The future of gaming may be closer than regulators think.
At the IAGR 2025 conference, UKGC CEO Andrew Rhodes warned that the rise of crypto among younger consumers is already reshaping gaming. Regulators, he said, must now decide how to respond.
Crypto Adoption Brings New Challenges
Rhodes said what once seemed years away could become a regulatory test in the next couple of years.
Operators licensed in the UK are not allowed to offer cryptocurrency-based games. Yet, according to Rhodes, this practice is already widespread in the unregulated market. He noted that consumers under the age of 40 are increasingly using digital assets as payment and savings tools, creating a new generation with no authorized avenue for crypto gambling.
This trend, he warned, will put increasing pressure on governments and regulators to decide whether crypto should play a role in the legal framework for gambling.
Money laundering and traceability issues
The Commission remains cautious about how crypto might fit into the regulated ecosystem.
Rhodes highlighted the central problem: verifying the source of funds.

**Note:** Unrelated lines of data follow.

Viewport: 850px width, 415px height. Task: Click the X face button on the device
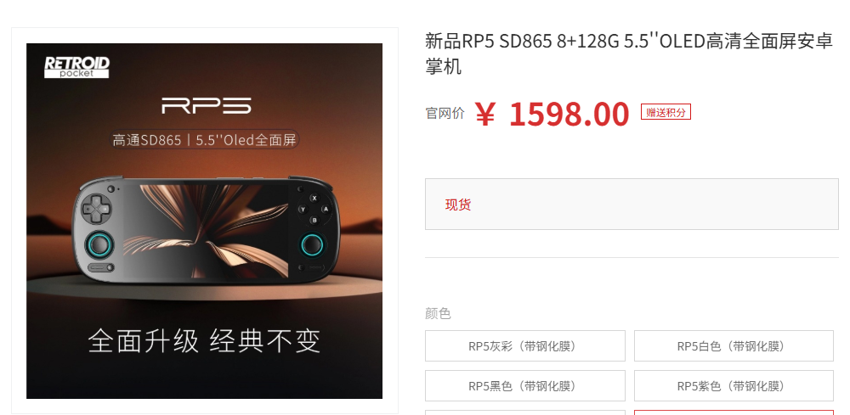pyautogui.click(x=314, y=199)
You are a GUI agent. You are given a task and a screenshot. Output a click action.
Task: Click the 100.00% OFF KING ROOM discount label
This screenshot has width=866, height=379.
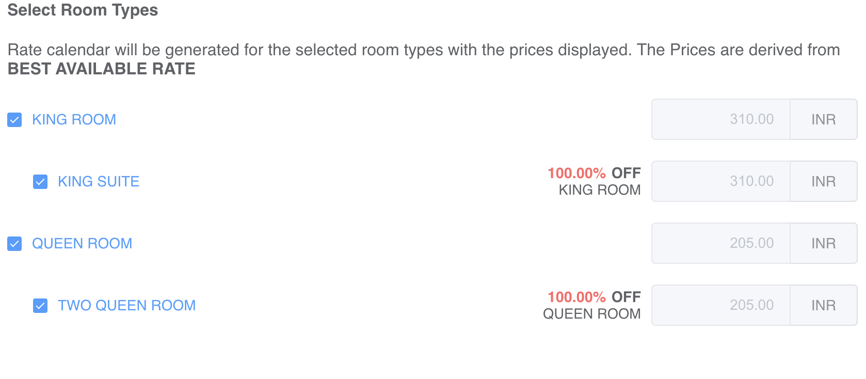(x=594, y=181)
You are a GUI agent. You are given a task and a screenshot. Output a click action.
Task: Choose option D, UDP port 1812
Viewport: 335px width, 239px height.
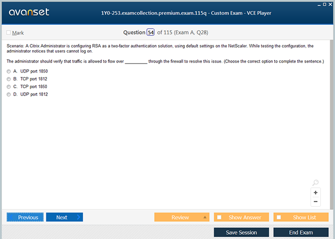point(9,95)
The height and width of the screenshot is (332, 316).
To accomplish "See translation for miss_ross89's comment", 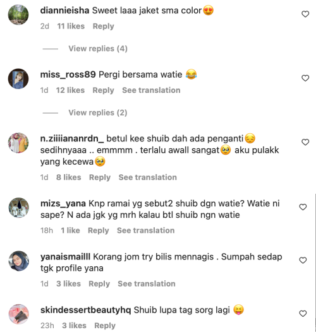I will 151,90.

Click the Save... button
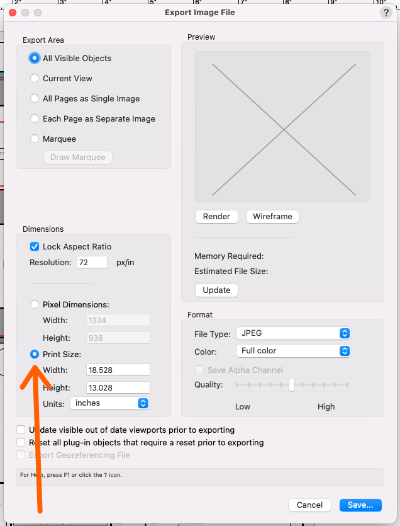[x=360, y=505]
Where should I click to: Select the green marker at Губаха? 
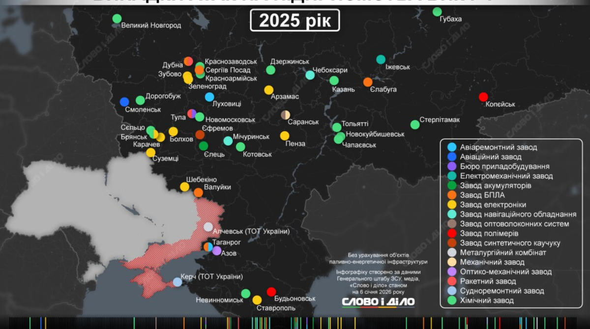437,12
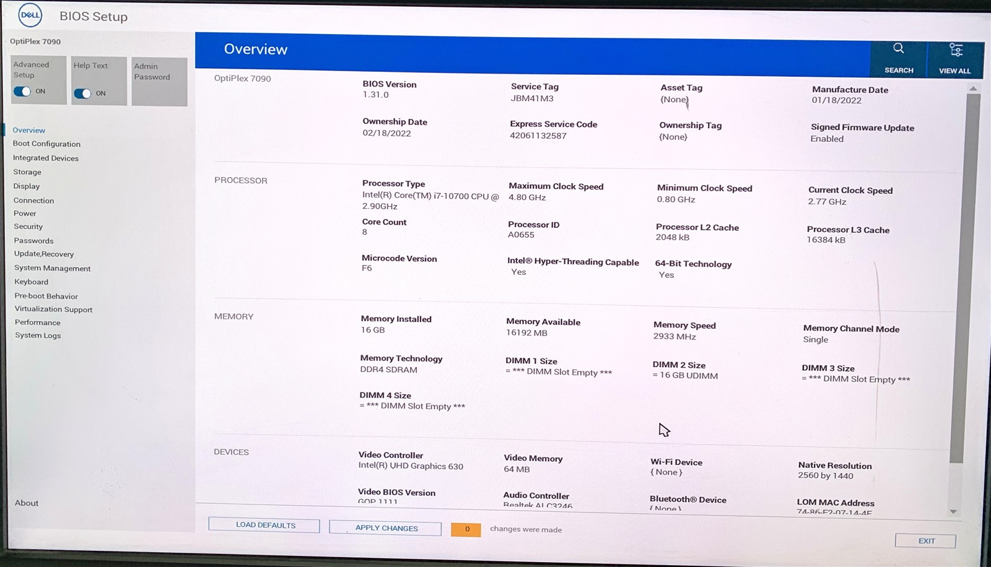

Traceability of crypto transactions remains limited, increasing the risks of money laundering and terrorist financing. Demonstrating the origin of wealth without relying on traditional banking documents poses an additional obstacle.
Rhodes noted that these are not questions that the Commission can answer alone and that they go beyond the regulation of gambling and go to the heart of financial supervision.
The broader shift in digital behavior
The transformation of the UK market reflects wider changes in consumer habits and technology.
According to the latest UKGC gambling survey in Britain, participation remains stable at 48% of adults. The total market is valued at £15.6 billion, or £11.5 billion excluding lotteries. Remote gambling now accounts for 60% of the non-lottery market, with online casino games generating £4.4 billion in 2023/24.
Rhodes said this reflects a deeper digital trend. Around 95% of UK adults have access to the internet at home and spend more than four hours a day online, mainly via mobile devices. As younger consumers embrace crypto, this shift away from traditional finance could soon influence how they play.
AI, application and data-driven monitoring
Rhodes also discussed the role of technology in reshaping operations and regulations.
AI tools, he said, are now being used by operators to improve the consistency of safer gaming interactions. But hyper-personalized content remains a risk, likely to generate over-engagement and harm.
When it comes to enforcement, the UKGC has seen a 300% increase in criminal cases over the past year, with most relating to breaches of the integrity of illegal gambling and betting. The regulator’s illegal gaming team flagged nearly 200,000 URLs, and search engines removed about half of them.
The UKGC is now targeting gaming providers who power unlicensed sites, in a bid to disrupt the supply chain at source.
Young players and financial risk
The Commission’s latest data reveals how financial pressures and gambling overlap among young adults.
A pilot study using credit benchmark data found that high-spending customers were up to five times more likely to have defaulted on a debt in the past year. Consumers under 25 were least likely to set deposit limits, but most likely to trigger financial risk thresholds.
Rhodes said these findings highlight why data-driven monitoring tools, like the UKGC’s Regular Operator Core Data (ROCD) feed, are essential for identifying risks without encroaching on personal freedom.
Collaboration across borders
The rise of crypto and AI is forcing regulators to rethink how they cooperate on a global scale.
Rhodes closed his speech by calling for greater collaboration between regulators, saying that challenges such as digital currency, illegal betting and consumer protection are now shared across markets.
Following his speech, the UKGC published its new evidence roadmaps, outlining research priorities and funding supported by the next statutory levy. The initiative will guide long-term studies of gambling behavior, harms and regulation, topics likely to intersect with the growing influence of crypto.
The dynamics behind digital change are obvious. The only uncertainty now lies in how regulators will adapt and whether the next era of gaming will be shaped by caution or innovation.